▶ [AUFGABE 1]: Wie viele Karten sind laut dem Artikel über die fehlerhaften Bankkarten von den falsch programmierten Mikrochips betroffen?
▶ [AUFGABE 2]: Führe den Artikel über die fehlerhaften Bankkarten nach seinem letzten Satz fort.

▶ [ARTIKELTEXT]:
►
Angesichts der Probleme mit EC- und Kreditkarten könnte nach Sparkassenangaben auch ein Austausch fehlerhafter Karten nötig werden. Derzeit wird daran gearbeitet, die Schwierigkeiten mit falsch programmierten Mikrochips auf rund 30 Millionen Karten aller Kreditinstitute zentral über neue Software zu lösen. "Sollte sich herausstellen, dass das so ganz einfach nicht geht, werden die Kunden angeschrieben und gebeten, die alte Karte abzugeben und sich eine neue zu holen", sagte der stellvertretende Sprecher des Ostdeutschen Sparkassenverbands, Wolfram Morales, am Mittwoch dem Sender MDR Info.
Bundesverbraucherministerin Ilse Aigner (CSU) verlangte von Banken und Sparkassen "mehr Sorgfalt", um die Funktionsfähigkeit der Karten zu gewährleisten. "Wenn Kunden jetzt gezwungen sind, am Bankschalter Bargeld zu holen, dürfen dafür keine Gebühren berechnet werden", sagte sie dem "Tagesspiegel". Der Handelsverband Deutschland (HDE) forderte, die Zahlung mit EC-Karte und Unterschrift auszubauen, die auch jetzt genutzt werde, wenn es an der Ladenkasse mit EC-Karte und Geheimzahl nicht funktioniere. Der Handel hoffe, dass Einbußen durch entgangene Geschäfte "in überschaubarem Rahmen bleiben", sagte HDE- Experte Ulrich Binnebößel dem Audiodienst der dpa.
◄
▶ [BEREITGESTELLTES MATERIAL]:
►
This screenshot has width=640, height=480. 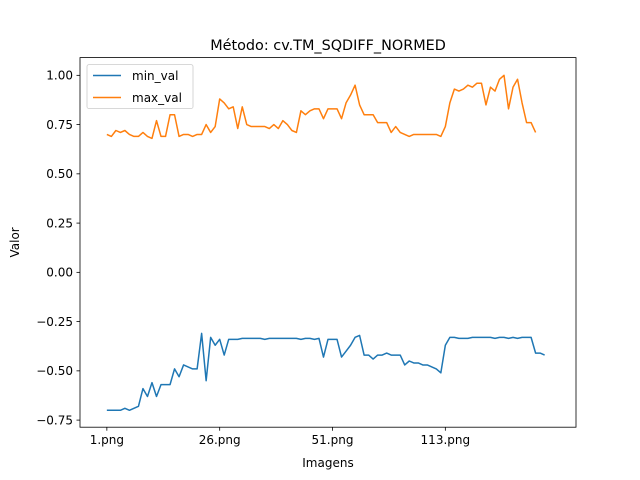 I want to click on series-line-max-val, so click(x=322, y=107).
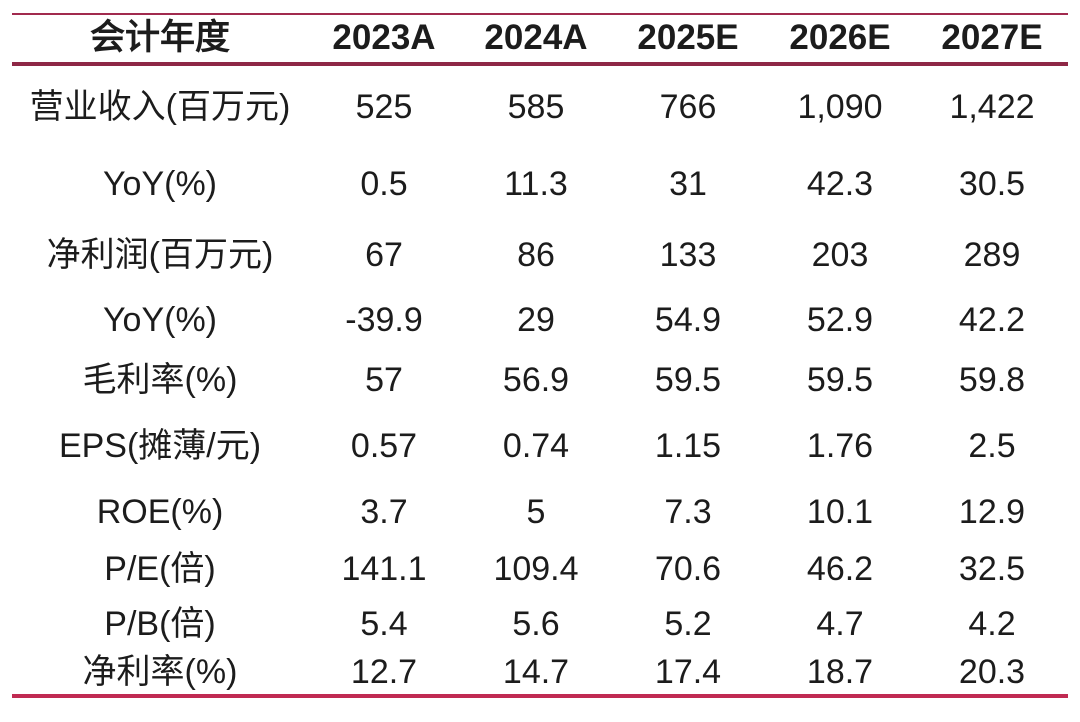 This screenshot has height=722, width=1080. I want to click on table-cell: 14.7, so click(536, 672).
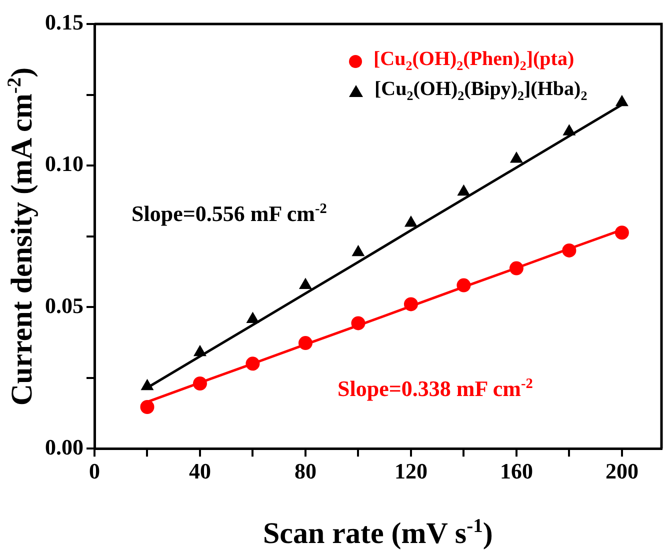 This screenshot has height=553, width=669. I want to click on x-tick-label: 80, so click(305, 471).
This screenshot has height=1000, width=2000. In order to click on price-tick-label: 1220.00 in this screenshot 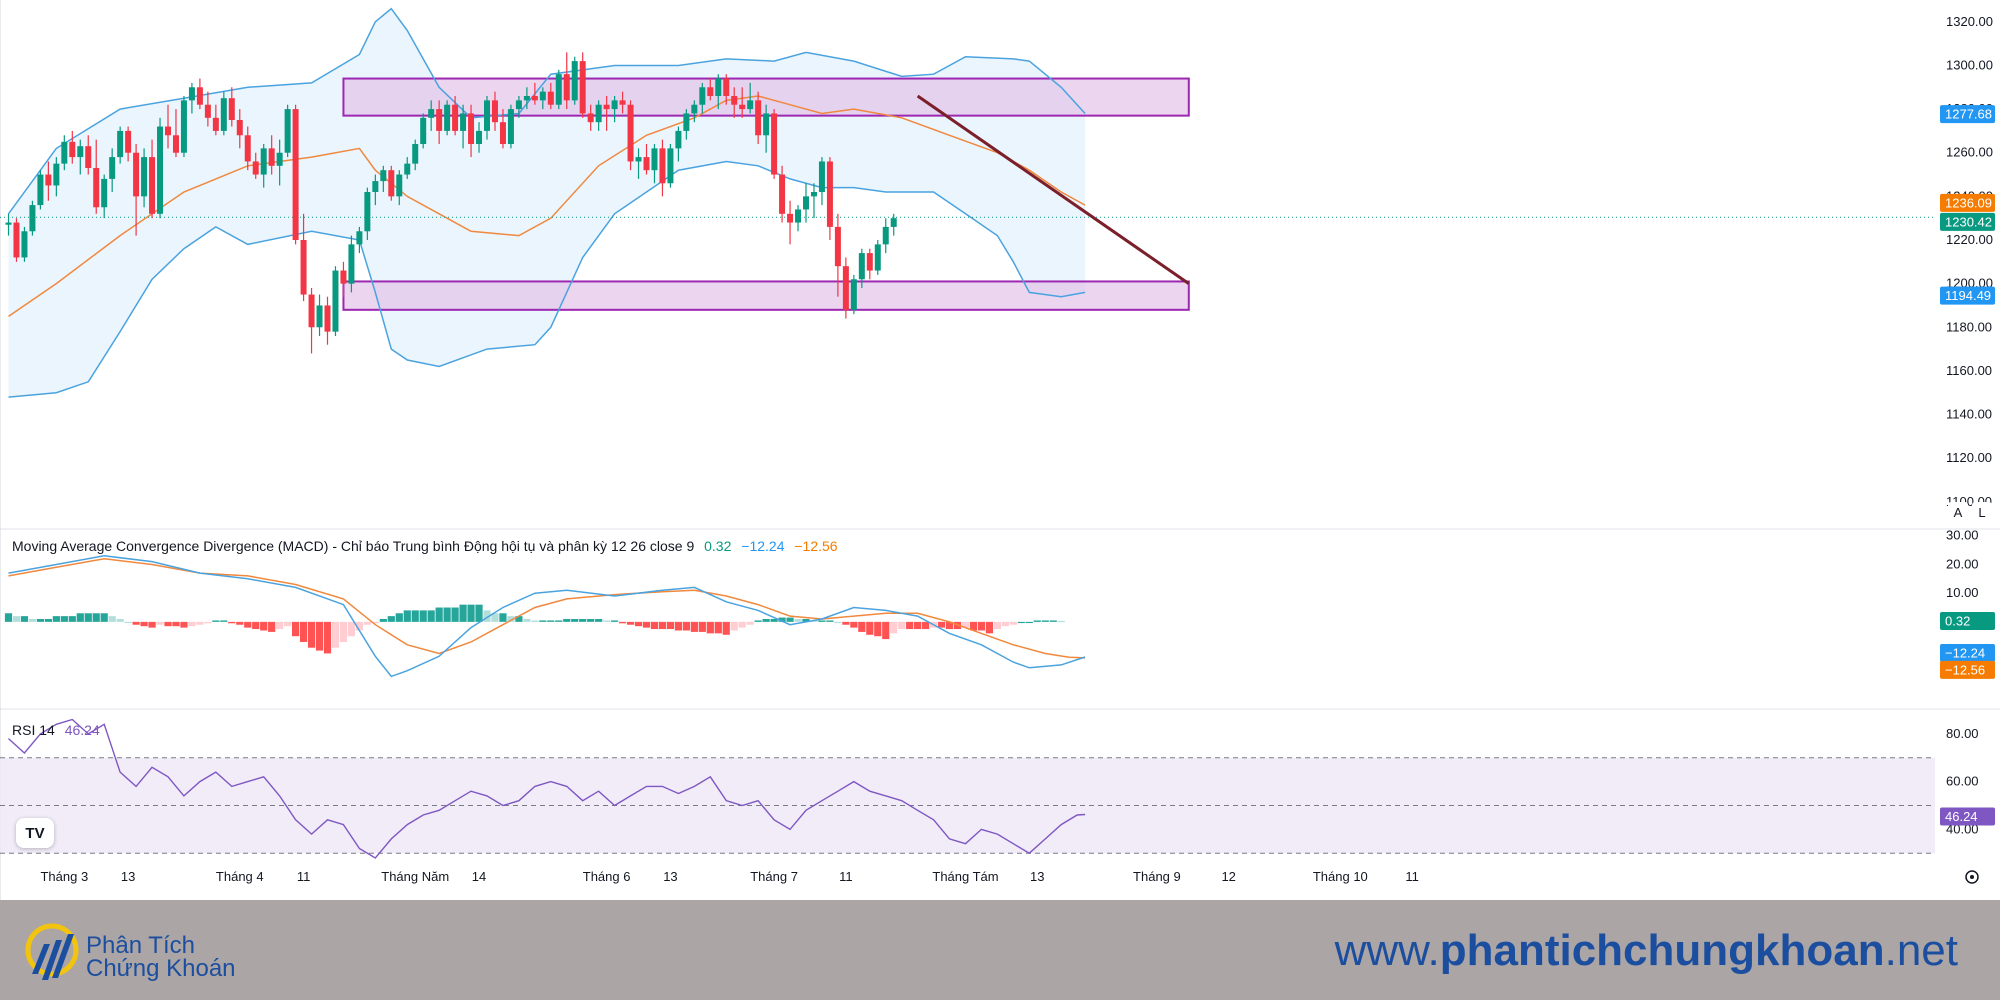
◄
▶ [LÖSUNG 1]: Rund 30 Millionen Karten aller Kreditinstitute.

▶ [LÖSUNG 2]:
Der Deutsche Sparkassen- und Giroverband (DSGV) und der Bankenverband (BdB) entschuldigten sich für die Unannehmlichkeiten. Vor großen Schwierigkeiten bei der Versorgung mit Bargeld können Reisende im Ausland stehen. Denn in einigen Ländern dürfte es noch länger dauern, bis die Abhebung am Automaten wieder reibungslos läuft. Touristen wird empfohlen, vorsorglich Reiseschecks mitzunehmen. Grund für die Panne seit dem 1. Januar ist ein Software-Fehler in den Mikrochips von neuen Karten. Sie verarbeiten die neue Jahreszahl 2010 nicht korrekt.
Rund 20 Millionen Sparkassenkunden betroffen
Auch am Dienstag wurden noch Fälle im Inland bekannt, in denen EC-Karten von Geldautomaten nicht akzeptiert wurden. Dabei wird nach Eingabe der Geheimnummer und des gewünschte Geldbetrages auf dem Bildschirm "Kartenfehler" angezeigt und die Karte wieder ausgegeben. Inzwischen sollen die Karten "an nahezu allen Geldautomaten" in Deutschland wieder akzeptiert werden.
Der DSGV berichtete, bei den Sparkassen seien bereits seit dem Wochenende alle 25.700 Geldautomaten wieder funktionstüchtig. Bei den Volks- und Raiffeisenbanken sei nur ein Teil der EC-Karten, nicht aber die Kreditkarten von dem Fehler betroffen, hieß es beim Verband BVR.
Von den Einschränkungen an den Ladenkassen sind laut DSGV allein 20 Millionen (von 45 Millionen) EC-Karten von Kunden der Sparkassen und Landesbanken betroffen, außerdem etwa 3,5 Millionen der 8 Millionen ausgegebenen Kreditkarten.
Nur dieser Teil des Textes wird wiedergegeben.